### Directions:
Which lines below include "Social"? Copy them all.

>>>>

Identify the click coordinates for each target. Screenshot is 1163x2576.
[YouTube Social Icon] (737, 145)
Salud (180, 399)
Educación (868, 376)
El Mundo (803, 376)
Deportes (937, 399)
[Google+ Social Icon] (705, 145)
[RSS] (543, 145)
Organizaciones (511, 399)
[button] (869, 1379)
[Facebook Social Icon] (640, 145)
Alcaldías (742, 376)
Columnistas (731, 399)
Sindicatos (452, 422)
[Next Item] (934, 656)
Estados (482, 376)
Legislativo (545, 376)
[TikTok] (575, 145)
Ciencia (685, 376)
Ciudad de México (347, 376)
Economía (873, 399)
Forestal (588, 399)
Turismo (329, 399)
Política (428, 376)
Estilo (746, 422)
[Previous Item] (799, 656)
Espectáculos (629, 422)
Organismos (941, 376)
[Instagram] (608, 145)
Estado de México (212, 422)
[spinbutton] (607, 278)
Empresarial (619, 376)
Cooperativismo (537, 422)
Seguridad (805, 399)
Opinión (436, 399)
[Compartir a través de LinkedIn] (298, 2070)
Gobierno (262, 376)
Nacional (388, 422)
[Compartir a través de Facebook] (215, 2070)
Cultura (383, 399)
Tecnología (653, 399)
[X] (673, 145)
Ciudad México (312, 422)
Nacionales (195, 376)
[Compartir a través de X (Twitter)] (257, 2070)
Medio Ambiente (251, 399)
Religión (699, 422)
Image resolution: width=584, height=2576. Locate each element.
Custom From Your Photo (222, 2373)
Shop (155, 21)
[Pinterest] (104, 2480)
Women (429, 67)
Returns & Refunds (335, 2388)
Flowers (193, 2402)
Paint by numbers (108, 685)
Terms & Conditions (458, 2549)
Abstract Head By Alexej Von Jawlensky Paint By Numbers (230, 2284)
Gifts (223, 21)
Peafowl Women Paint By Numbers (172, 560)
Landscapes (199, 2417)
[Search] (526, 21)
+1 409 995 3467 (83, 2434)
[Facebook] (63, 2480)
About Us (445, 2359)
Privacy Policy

<<<<

### Answer for the task:
[YouTube Social Icon] (737, 145)
[Google+ Social Icon] (705, 145)
[Facebook Social Icon] (640, 145)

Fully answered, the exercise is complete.